España toma las calles, felicísima noticia. ¡Viva la participación ciudadana en la acción política! La preocupación, un tanto sobrevenida. "Ceuta no se vende, Ceuta se defiende", qué manía con los pareados. La vida está llena de sobresaltos; y un señor de Pamplona puede descubrir una mañana que nada le importa tanto como la verja del Tarajal.

¿Las ciudades autónomas? ¡Verdadera devoción! Como la historieta la atizan como tragedia (ciento cuarenta y un muertos) antes de regurgitártela como farsa ("viva España, Pedro Sánchez hijo de puta"), las tentaciones se me suliveyan. Por ejemplo, la de comparar movilizaciones.

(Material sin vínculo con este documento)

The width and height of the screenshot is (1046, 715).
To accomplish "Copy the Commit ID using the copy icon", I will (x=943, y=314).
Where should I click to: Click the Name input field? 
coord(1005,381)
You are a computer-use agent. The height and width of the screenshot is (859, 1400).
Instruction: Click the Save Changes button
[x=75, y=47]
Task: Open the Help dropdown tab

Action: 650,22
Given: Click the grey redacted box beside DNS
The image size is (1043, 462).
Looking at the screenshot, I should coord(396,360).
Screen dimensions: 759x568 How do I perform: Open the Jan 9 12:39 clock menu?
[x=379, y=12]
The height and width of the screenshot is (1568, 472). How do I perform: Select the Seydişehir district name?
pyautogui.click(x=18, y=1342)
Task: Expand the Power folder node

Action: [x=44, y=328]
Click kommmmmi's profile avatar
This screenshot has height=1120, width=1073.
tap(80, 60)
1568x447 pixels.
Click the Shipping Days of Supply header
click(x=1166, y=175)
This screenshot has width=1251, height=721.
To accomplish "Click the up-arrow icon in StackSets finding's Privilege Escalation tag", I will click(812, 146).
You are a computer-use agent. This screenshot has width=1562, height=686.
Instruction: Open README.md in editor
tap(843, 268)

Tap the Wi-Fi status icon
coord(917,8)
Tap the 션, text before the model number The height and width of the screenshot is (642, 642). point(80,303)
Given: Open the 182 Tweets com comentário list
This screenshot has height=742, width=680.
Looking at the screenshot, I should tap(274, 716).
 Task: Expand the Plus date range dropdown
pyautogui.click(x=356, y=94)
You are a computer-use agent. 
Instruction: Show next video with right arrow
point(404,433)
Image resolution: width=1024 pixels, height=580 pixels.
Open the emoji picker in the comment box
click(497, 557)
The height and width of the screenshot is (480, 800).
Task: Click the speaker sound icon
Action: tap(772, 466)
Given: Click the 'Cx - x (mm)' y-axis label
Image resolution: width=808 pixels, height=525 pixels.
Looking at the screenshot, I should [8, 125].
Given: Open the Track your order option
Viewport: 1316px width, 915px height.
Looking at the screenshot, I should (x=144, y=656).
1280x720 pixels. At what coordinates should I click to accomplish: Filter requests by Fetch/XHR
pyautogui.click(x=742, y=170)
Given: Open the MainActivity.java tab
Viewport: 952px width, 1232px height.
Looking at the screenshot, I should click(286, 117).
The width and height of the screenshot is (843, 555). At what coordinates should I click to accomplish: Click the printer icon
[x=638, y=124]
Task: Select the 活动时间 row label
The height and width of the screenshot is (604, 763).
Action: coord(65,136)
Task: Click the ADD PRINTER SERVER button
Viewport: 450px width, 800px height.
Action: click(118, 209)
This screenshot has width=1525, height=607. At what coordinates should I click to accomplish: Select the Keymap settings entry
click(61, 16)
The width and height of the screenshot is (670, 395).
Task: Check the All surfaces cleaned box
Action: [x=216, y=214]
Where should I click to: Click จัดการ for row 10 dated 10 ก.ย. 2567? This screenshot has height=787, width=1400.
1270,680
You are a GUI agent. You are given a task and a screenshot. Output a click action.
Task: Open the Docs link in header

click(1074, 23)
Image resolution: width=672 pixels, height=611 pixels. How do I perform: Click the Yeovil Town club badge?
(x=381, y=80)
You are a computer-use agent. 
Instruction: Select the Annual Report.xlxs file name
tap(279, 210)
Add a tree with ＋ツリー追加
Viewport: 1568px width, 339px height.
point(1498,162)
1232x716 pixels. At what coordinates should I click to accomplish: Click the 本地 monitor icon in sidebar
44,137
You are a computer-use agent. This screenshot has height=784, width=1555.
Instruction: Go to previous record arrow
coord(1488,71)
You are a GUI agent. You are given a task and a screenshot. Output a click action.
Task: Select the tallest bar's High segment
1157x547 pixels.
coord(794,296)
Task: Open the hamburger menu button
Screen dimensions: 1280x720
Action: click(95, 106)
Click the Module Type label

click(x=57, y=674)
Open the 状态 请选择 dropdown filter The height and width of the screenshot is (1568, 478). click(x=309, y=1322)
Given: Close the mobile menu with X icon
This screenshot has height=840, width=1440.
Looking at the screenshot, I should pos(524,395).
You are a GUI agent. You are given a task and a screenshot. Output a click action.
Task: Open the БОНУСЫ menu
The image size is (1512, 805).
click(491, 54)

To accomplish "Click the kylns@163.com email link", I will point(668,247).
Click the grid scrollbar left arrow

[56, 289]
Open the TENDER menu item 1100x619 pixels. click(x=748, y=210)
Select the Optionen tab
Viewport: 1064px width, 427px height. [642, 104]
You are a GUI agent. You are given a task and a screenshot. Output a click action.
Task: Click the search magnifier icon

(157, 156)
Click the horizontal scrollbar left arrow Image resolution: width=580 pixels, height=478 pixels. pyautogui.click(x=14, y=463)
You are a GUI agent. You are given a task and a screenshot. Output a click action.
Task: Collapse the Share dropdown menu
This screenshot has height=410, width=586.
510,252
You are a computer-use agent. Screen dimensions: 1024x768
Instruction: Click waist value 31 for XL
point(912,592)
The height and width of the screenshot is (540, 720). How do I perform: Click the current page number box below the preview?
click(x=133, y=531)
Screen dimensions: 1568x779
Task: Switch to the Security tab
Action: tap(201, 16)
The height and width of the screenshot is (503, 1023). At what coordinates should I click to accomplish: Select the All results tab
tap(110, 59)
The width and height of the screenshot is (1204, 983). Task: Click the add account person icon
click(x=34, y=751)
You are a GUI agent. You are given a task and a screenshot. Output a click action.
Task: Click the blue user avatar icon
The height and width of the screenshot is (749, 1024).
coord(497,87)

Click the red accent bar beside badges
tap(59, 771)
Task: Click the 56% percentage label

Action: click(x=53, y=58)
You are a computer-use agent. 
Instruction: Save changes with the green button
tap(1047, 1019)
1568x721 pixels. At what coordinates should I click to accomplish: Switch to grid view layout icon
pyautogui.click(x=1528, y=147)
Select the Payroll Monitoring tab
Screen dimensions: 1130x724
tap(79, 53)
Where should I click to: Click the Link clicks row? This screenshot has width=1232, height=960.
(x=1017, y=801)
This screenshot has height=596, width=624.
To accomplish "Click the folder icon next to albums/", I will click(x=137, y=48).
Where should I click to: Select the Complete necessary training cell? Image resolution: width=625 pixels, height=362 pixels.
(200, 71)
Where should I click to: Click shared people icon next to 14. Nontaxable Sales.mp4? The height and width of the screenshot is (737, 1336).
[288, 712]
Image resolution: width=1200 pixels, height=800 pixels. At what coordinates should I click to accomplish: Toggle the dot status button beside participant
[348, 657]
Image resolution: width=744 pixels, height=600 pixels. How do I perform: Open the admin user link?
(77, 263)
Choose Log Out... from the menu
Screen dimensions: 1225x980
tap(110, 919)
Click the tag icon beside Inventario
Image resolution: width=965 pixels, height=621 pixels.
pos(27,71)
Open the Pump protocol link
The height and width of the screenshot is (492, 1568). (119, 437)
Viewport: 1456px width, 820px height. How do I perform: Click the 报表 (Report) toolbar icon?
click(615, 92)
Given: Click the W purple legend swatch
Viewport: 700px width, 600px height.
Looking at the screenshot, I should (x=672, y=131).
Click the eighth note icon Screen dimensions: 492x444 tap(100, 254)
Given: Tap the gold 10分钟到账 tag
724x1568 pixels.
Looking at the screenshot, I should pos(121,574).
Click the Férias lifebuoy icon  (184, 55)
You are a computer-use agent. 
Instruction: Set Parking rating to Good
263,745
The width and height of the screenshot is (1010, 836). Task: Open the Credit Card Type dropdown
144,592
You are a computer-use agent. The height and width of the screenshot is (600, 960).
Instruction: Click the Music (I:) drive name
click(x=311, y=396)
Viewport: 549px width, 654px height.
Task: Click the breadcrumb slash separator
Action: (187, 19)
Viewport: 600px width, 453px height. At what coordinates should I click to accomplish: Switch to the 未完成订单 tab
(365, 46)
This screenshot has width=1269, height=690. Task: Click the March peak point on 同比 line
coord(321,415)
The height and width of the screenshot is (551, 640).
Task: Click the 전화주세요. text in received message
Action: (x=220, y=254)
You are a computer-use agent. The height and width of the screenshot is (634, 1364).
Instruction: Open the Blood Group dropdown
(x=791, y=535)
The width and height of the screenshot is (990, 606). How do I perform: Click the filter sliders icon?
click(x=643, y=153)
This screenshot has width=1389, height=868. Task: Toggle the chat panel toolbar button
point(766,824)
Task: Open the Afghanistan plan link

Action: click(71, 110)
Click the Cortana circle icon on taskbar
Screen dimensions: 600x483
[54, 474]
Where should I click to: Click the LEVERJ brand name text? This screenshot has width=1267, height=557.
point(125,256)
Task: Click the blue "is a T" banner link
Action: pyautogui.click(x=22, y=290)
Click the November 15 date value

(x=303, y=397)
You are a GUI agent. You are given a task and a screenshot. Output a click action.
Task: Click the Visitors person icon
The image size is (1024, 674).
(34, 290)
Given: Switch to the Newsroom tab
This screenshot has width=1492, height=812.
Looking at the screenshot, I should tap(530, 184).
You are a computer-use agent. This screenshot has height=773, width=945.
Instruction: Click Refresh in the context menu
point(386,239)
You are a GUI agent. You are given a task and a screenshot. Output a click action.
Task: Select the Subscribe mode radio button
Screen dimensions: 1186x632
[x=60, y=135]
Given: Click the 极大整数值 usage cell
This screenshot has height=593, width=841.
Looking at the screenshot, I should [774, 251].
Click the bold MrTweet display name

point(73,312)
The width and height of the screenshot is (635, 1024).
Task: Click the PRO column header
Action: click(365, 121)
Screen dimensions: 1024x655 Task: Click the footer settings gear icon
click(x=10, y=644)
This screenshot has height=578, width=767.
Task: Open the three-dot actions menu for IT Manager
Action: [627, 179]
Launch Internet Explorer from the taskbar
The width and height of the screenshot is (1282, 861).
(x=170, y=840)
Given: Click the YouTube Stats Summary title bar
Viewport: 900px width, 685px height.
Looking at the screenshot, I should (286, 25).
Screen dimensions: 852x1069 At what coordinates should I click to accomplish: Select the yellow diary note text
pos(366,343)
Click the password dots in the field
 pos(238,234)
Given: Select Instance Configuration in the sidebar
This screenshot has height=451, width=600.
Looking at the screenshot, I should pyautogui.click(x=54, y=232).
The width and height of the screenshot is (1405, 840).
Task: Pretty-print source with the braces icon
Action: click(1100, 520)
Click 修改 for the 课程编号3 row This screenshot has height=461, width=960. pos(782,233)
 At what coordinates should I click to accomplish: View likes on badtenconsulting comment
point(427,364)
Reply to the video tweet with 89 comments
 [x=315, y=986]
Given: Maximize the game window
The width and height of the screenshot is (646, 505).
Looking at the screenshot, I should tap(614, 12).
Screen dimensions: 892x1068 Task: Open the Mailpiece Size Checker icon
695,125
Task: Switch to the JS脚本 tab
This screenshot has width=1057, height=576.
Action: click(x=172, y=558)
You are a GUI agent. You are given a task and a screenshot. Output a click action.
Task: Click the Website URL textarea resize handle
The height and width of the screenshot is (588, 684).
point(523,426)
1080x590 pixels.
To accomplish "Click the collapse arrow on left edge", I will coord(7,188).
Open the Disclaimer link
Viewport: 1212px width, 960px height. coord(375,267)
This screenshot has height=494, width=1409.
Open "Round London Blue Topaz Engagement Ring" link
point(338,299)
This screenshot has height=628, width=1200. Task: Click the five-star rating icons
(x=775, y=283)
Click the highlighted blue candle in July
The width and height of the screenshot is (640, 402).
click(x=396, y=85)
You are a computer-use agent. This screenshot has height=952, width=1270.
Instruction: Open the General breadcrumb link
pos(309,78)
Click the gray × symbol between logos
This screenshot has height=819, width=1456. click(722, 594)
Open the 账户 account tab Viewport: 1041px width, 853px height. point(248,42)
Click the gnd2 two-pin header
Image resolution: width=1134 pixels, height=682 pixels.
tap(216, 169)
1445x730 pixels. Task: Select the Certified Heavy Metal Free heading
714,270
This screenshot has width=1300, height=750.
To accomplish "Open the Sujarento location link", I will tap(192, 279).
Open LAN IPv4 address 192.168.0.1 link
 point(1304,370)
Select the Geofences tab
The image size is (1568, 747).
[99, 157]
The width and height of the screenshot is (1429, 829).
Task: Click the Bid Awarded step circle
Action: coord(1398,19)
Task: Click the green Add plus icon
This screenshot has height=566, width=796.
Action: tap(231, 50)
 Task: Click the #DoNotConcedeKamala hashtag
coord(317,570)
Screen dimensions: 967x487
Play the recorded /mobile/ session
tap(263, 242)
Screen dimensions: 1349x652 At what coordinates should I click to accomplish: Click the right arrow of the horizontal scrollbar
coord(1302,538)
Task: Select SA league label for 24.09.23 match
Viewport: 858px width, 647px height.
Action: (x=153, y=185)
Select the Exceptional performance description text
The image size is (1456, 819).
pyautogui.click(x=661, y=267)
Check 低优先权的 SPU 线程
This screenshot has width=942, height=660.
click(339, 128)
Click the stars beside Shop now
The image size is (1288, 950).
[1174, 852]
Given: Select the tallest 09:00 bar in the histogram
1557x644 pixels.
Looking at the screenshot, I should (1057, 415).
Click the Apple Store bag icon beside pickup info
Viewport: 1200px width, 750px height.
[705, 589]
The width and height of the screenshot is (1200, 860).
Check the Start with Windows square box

En Madrid, fíjense, hay más concernidos por la frontera sur que por la situación inmobiliaria (datos de la Delegación del Gobierno). La gente no tendrá techo, pero más sufren los contornos de la nación. ¡Esto no se le hace a la tierra de María Santísima! ¿Qué pensarán Isabel y Fernando? La treta tiene sus ventajas, porque uno puede defender la patria sin que le importe un bledo la vida de sus compatriotas. Ay, cuánto excitan los grandes ideales a los que ya no tienen con qué excitarse.

Un señor de Pamplona puede descubrir una mañana que nada le importa tanto como la verja del Tarajal

Conste, que medio país se nos haya llenado de legionarios de braguero y rapaditos con cruces raras no quita que el Gobierno esté para que lo demuelan. Los ministros a navajazos, los espías a por uvas, los socios parlamentarios llamando al árbitro y el presidente diciendo que él también tiene derecho a descansar. ¿Y Marruecos? Nuestro más mejor amigo. A partir un piñón con el bueno de Mohamed; que será un sátrapa, pero tiene buen corazón.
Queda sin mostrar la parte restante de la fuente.